Rewrite the part of the listing that opens with the line containing "Given: Collapse the" and runs to the end of the listing as a Markdown table with the columns Row and Line. Skip blank lines, and leave the pictures out.

-- Start SUPPLIED RECORDS --

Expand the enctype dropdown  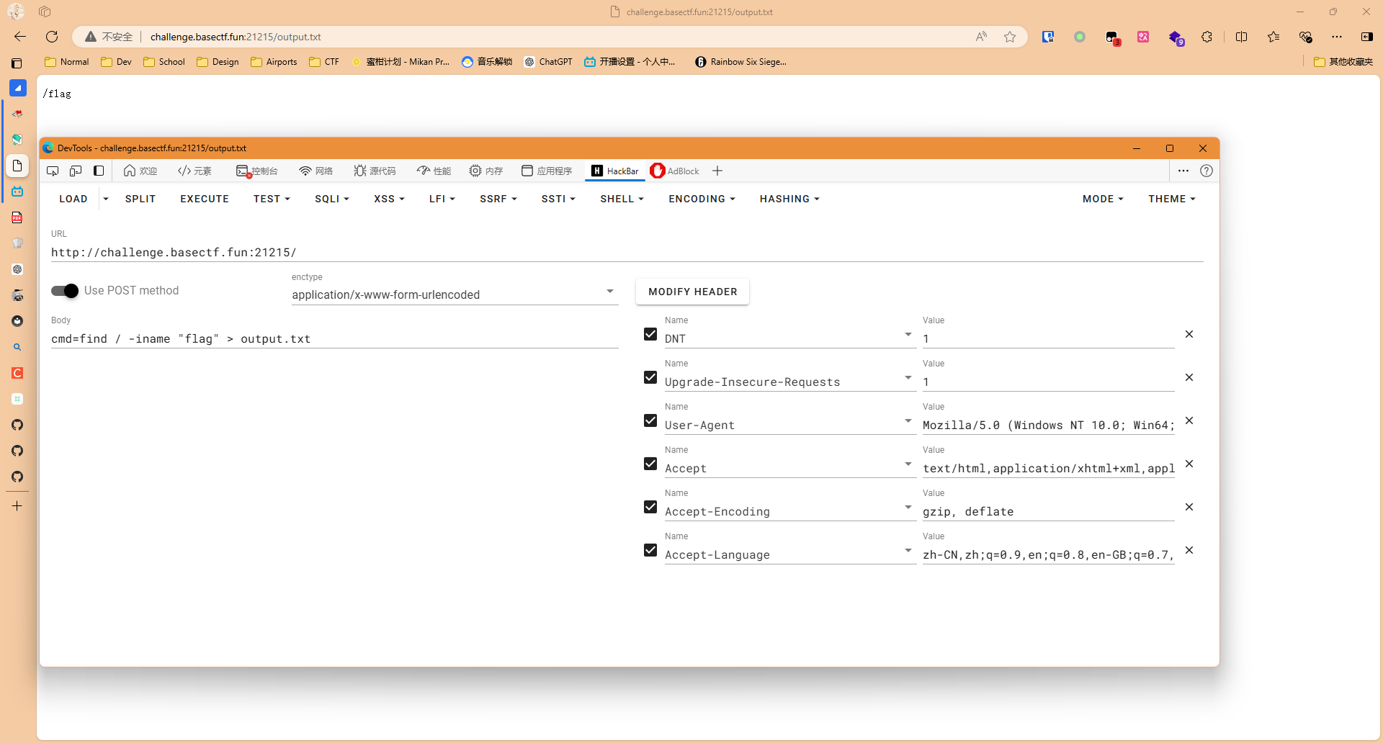(609, 292)
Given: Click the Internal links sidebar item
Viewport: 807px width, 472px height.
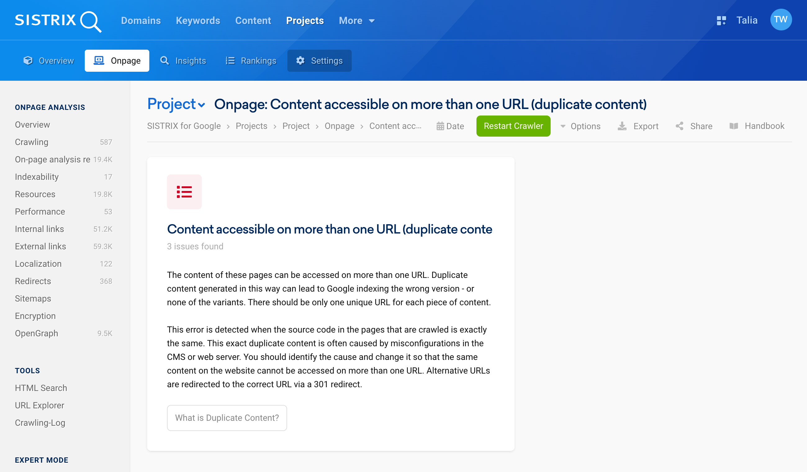Looking at the screenshot, I should tap(39, 228).
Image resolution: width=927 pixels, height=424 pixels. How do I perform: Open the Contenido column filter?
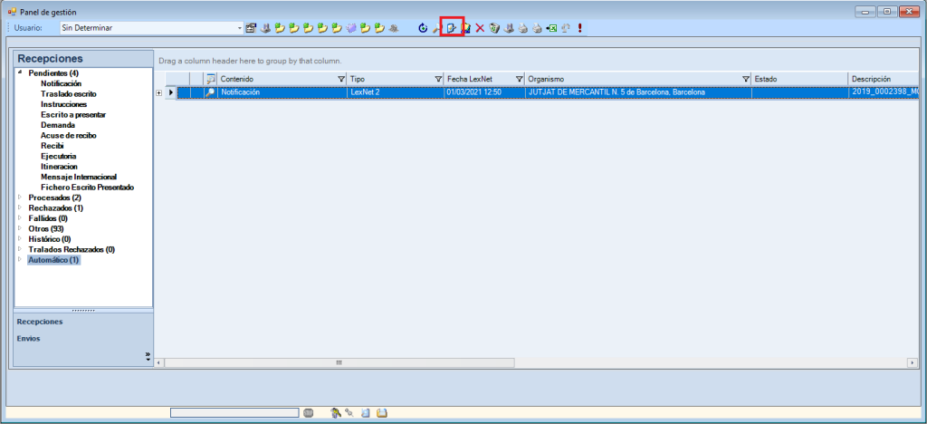click(x=341, y=79)
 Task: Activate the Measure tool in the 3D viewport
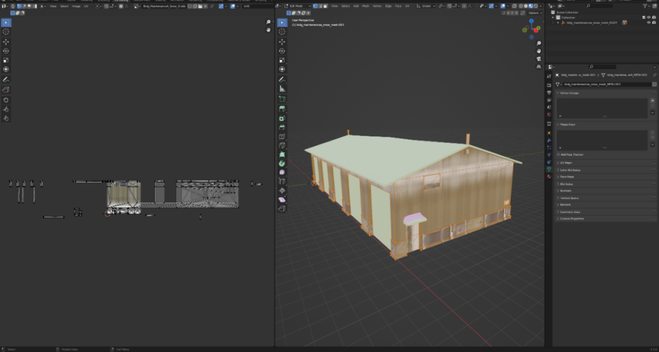pyautogui.click(x=283, y=88)
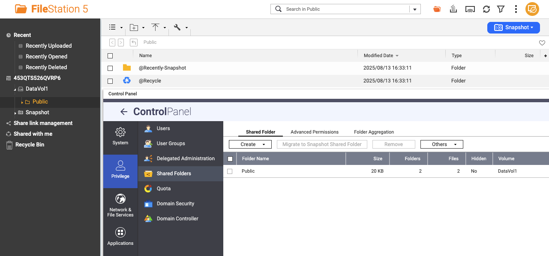Open Recently Deleted in the sidebar

tap(46, 67)
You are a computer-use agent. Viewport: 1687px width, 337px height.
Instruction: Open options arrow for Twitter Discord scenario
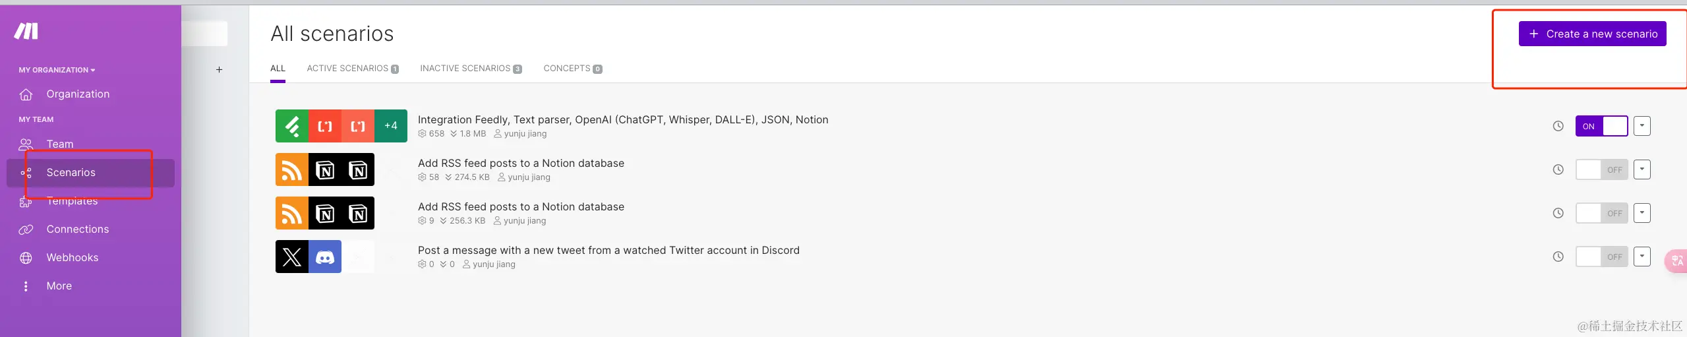tap(1642, 256)
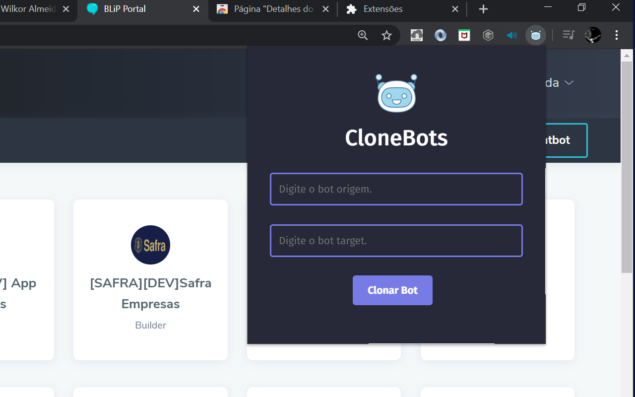Click the zoom magnifier in the address bar
The image size is (635, 397).
coord(363,35)
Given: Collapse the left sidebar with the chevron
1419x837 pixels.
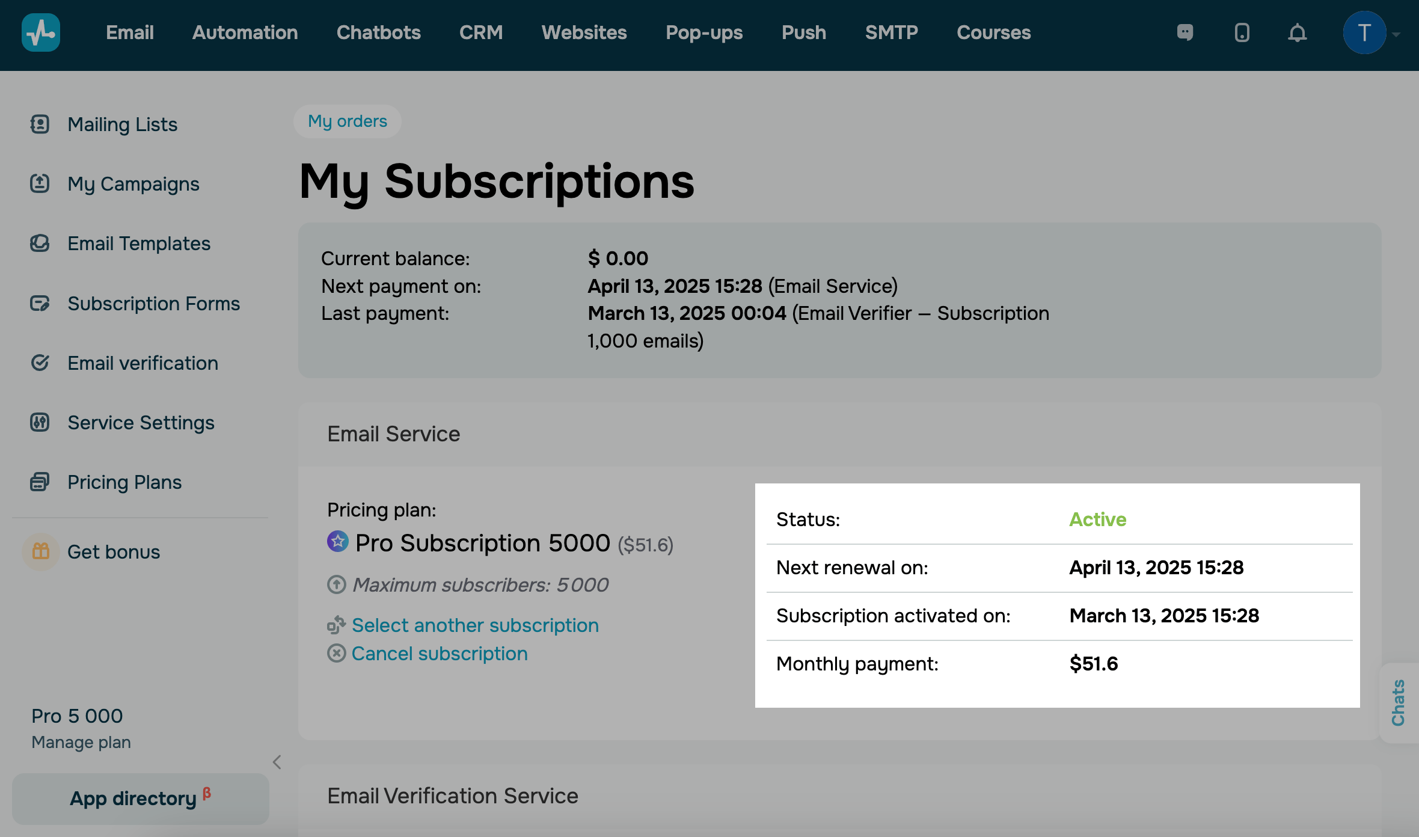Looking at the screenshot, I should (x=277, y=762).
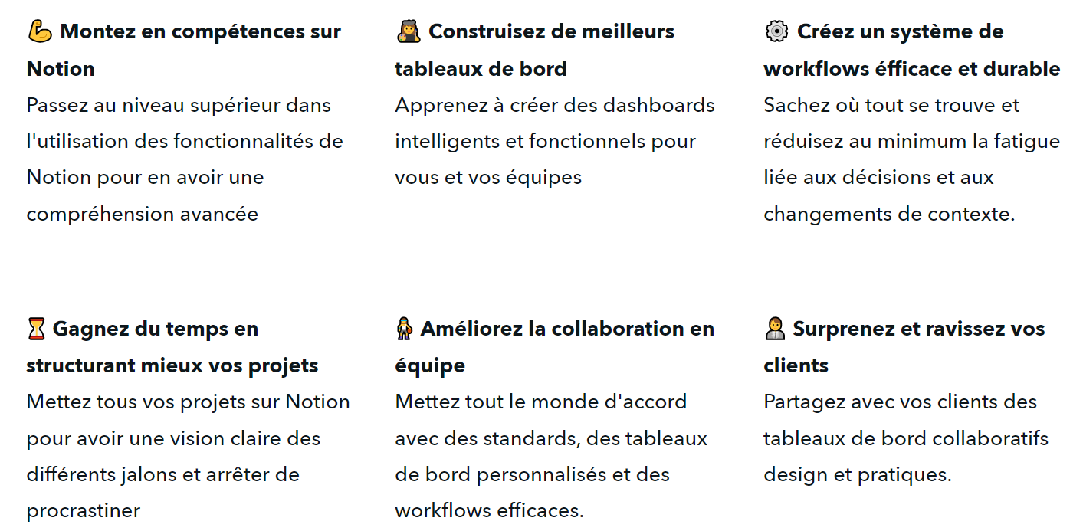
Task: Click the word procrastiner in the project text
Action: [84, 511]
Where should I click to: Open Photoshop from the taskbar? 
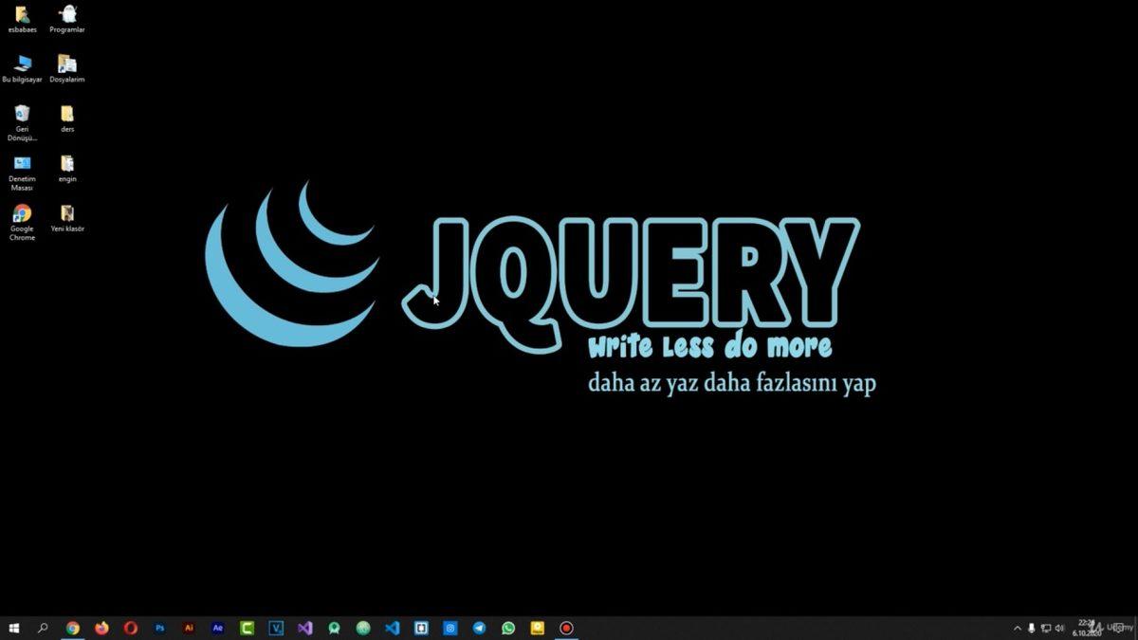pos(159,628)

-- End SUPPLIED RECORDS --

ANSWER TO THE PROBLEM:
| Row | Line |
|---|---|
| 1 | Given: Collapse the left sidebar with the chevron |
| 2 | 1419x837 pixels. |
| 3 | Looking at the screenshot, I should (x=277, y=762). |
| 4 | Task: Click the word procrastiner in the project text |
| 5 | Action: [84, 511] |
| 6 | Where should I click to: Open Photoshop from the taskbar?  |
| 7 | pos(159,628) |